The neurological phase, due to its more delicate nature, requires more aggressive medications.. In these cases melarsoprol is usually administered, an arsenic derivative that can cause side effects sometimes almost worse than the disease (such as reactive encephalopathy leading to death of the patient in up to 10% of cases).

There are other possible treatments, but in summary, it can be said that this pathology requires a very specific clinical approach, to be carried out by specially qualified personnel.

Conclusions

It is not common to find a pathology of parasitic origin that affects so many levels of the patient's health. As we have seen, sleeping sickness causes symptoms ranging from fevers to mood swings, lack of sleep and hypersensitivity to touch.

Of course, it is surprising to observe how the presence of a parasite in the bloodstream and the central nervous system (CNS) is able to modify the patient's routine and lifestyle. is capable of modifying the patient's routine and lifestyle to such an extent that he or she can no longer be considered a functioning human being.to such an extent that he or she can no longer be considered a functioning human being.

It is usual that, from a Westernized point of view, this type of pathology is alien and uninteresting to us. Beyond the possible concerns that may be generated by a sporadic trip to the African continent as tourists, diseases such as this one require understanding and comprehension for a mere question of empathy.
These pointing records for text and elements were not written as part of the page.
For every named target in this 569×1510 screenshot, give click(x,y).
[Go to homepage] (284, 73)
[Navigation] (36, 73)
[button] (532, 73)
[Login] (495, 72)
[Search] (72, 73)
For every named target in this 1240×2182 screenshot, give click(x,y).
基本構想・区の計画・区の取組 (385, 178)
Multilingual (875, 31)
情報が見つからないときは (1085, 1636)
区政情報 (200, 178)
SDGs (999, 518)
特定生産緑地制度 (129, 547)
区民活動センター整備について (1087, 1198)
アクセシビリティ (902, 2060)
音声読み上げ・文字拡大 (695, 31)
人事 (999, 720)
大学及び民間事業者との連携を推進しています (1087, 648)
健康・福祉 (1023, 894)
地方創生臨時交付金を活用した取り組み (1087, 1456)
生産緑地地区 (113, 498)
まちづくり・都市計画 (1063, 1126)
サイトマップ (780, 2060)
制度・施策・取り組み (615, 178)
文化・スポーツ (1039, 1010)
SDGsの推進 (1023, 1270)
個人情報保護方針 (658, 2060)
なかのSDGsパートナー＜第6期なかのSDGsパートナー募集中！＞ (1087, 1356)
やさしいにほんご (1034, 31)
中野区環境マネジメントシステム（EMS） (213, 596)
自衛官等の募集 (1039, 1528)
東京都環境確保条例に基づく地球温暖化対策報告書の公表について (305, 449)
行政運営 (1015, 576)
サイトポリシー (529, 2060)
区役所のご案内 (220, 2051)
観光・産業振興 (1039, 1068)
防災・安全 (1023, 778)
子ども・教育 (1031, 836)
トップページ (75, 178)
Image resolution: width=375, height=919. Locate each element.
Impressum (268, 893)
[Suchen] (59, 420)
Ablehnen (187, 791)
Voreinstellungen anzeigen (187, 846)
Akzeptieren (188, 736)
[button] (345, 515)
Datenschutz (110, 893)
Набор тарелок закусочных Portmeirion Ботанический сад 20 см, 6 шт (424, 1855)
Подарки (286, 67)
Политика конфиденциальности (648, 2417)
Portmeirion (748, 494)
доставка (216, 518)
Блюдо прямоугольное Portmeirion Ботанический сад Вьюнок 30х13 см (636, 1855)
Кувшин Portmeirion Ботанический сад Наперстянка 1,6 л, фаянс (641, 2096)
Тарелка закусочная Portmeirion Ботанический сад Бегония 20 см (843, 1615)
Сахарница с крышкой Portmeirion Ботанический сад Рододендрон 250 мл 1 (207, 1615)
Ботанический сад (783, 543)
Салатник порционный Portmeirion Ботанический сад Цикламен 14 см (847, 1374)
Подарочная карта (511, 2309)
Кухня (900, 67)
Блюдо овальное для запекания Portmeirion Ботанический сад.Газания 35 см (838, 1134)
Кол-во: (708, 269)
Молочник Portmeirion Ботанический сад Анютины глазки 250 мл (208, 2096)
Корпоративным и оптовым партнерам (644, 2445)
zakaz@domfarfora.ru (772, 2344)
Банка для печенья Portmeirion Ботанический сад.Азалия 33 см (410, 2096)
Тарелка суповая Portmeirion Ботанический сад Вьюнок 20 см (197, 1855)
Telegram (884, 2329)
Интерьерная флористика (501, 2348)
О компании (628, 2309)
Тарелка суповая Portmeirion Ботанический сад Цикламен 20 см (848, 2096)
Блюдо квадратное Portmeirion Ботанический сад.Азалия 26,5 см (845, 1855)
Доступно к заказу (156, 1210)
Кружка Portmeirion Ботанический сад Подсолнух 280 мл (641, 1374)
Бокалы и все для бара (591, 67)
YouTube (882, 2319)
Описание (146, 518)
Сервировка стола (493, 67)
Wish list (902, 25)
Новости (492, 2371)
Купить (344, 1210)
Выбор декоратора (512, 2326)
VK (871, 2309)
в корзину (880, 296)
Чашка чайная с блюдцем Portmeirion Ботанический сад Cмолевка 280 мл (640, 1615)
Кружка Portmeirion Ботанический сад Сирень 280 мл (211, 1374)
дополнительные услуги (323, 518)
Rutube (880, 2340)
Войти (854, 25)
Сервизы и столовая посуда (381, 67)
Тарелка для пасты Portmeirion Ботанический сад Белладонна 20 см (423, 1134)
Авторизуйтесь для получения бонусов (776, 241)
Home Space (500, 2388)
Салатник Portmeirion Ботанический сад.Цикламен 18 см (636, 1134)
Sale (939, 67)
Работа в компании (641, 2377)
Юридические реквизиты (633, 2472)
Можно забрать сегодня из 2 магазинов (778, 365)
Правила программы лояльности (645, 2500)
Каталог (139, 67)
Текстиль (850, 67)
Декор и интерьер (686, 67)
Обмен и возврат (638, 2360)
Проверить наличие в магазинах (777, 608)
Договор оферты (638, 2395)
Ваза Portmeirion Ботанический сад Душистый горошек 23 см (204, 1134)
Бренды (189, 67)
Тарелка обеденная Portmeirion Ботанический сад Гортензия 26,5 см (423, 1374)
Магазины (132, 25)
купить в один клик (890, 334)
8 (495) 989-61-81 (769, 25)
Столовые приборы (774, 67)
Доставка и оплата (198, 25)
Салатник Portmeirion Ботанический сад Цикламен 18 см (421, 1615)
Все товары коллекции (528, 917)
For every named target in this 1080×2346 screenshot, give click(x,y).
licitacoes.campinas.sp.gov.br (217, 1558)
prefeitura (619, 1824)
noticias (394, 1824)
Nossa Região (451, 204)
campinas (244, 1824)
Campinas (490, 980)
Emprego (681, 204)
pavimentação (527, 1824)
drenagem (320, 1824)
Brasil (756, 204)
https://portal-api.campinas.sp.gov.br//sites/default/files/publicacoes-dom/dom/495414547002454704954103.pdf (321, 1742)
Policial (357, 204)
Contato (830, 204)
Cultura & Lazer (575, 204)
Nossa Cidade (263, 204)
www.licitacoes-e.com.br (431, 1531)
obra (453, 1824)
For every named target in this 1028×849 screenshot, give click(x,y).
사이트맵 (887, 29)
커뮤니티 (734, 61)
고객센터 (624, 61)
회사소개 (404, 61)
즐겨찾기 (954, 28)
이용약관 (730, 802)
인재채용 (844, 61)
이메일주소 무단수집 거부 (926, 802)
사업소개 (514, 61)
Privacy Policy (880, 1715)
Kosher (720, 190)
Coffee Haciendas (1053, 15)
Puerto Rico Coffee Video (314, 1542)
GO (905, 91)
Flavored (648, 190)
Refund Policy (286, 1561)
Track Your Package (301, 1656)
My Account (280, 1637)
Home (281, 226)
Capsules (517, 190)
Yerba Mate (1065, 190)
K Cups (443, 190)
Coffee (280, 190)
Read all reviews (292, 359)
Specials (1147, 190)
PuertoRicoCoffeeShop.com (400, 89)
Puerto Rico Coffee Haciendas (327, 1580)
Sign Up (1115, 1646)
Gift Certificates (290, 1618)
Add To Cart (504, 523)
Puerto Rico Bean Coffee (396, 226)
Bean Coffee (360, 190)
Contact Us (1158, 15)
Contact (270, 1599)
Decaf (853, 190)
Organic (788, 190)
These pathologies cannot be addressed by the deficient monetary conditions of the countries in which they originate, and therefore, the action of bodies such as the WHO has become more than necessary to decrease their prevalence.

Bibliographic references:

• de la Salud, A. M. (1983). Human African trypanosomiasis (No. WHA36. 31). World Health Organization.
• Sleeping sickness, World Health Organization (WHO). Retrieved August 7 from https://www.who.int/es/news-room/fact-sheets/detail/trypanosomiasis-human-african-(sleeping-sickness).
• Franco, J. R., Ruiz, J. A., & Simarro, P. African trypanosomiasis.
• Gomez, V. Trypanosoma brucei: characteristics, morphology, life cycle.
• Sleeping Sickness, CDC. Retrieved August 7 from https://www.cdc.gov/parasites/sleepingsickness/biology.html.
• Torres, O. M., & Cá, G. (2003). African trypanosomiasis. Case report. MediCiego, 5(1).